The Mark: Did being different doom The International?

Fossil Trace Golf Club
Jun 11, 2014; Pinehurst, NC, USA; General view of a golf ball on a tee at the driving range during a practice round for the U.S. Open golf tournament at Pinehurst No. 2 at Pinehurst Resort & Country Club. Mandatory Credit: Jason Getz-USA TODAY Sports

This story originally appeared in Mile High Sports MagazineRead the full digital edition.

We like to fancy ourselves a great sports town around here. We’ve got four major professional sports teams, professional soccer and lacrosse, and four major college sports programs. We hold premier running, biking and skiing races in our region, and Olympians come here to train. About the only thing we don’t have is a regular presence in professional golf.

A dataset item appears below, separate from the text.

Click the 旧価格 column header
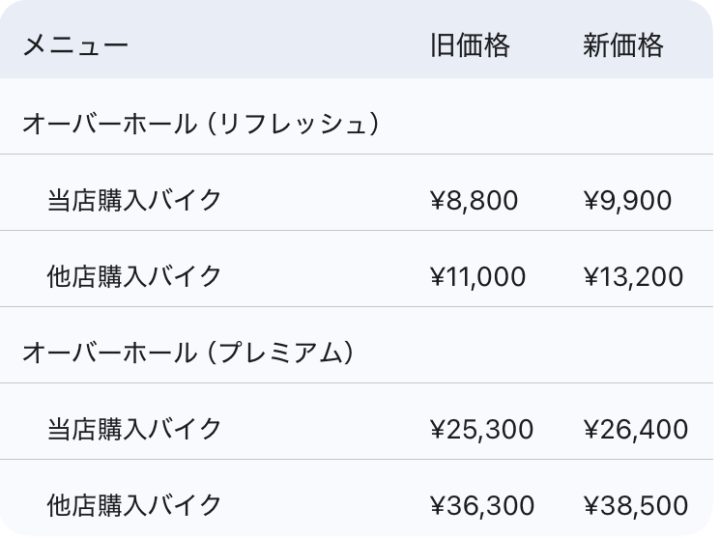Image resolution: width=720 pixels, height=538 pixels. tap(469, 46)
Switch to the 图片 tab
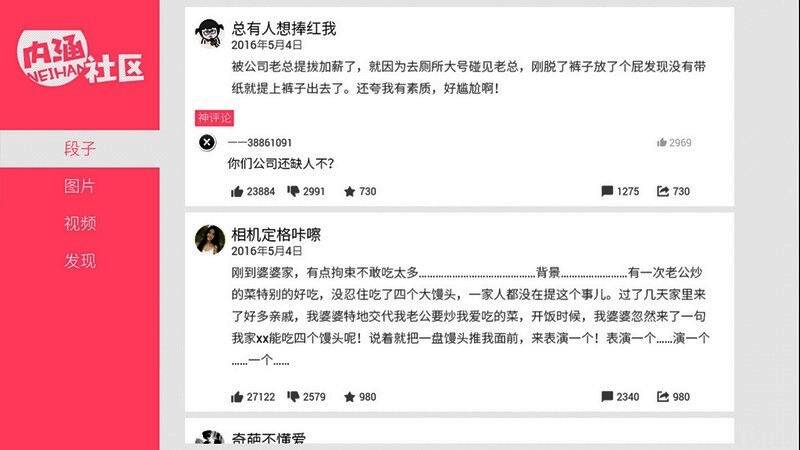The image size is (800, 450). pyautogui.click(x=80, y=186)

We did have a tour stop at Castle Pines Golf Club south of Denver from 1986 until 2006. Then, The International PGA tournament went belly up. Many observers speculated that the timing of the event was the problem. It seemed to always be scheduled the week before or the week after the PGA Championship, and very few of the game’s best players – most notably Tiger Woods – were regularly in the field. Woods came to Castle Pines just twice after he turned professional in 1996.

Phil Mickelson won it twice, but the other winners included non-household names like Clarence Rose, David Toms, Rod Pampling and Dean Wilson. With the lack of star power and the economy in a downturn, sponsor dollars were hard to come by.

There’s no doubt that the lack of big names hurt the event badly. Tourney officials tried to make it more attractive to participants by making it different from the rest of the tour. They implemented the Modified Stableford scoring system, awarding points for birdies (+2) and eagles (+5) and deducting them for bogeys (-1) or worse (-3), rather than simply counting strokes. This was partly a concession to the high elevation of the golf course and also done to potentially speed up the pace of play (if you’re headed for a triple bogey, you can just pick up).

But looking back after a decade (with only one other tournament every having used the Stableford system since the demise of The International) you have to ask yourself: Did what made The International different possibly also doom the event? Golfers are creatures of habit. Asking them to adjust to the higher elevation is one thing, but asking them to adopt to a scoring system that wants you to put up plus numbers, well, perhaps that was just too much to bite off. Could be messing with their mojo. None of these guys play every week anymore. Most of the big names play in roughly one-third of the scheduled PGA tour events. If they’re going to pick a few to skip, they’ll probably pick the one with the goofy scoring system.

Ironically, The International was replaced on the schedule by a new event in Washington D.C. hosted by… Woods. The one guy whose regular presence in the field could have saved The International benefited the most from its demise. And no, Tiger did not implement the Stableford scoring system for his event.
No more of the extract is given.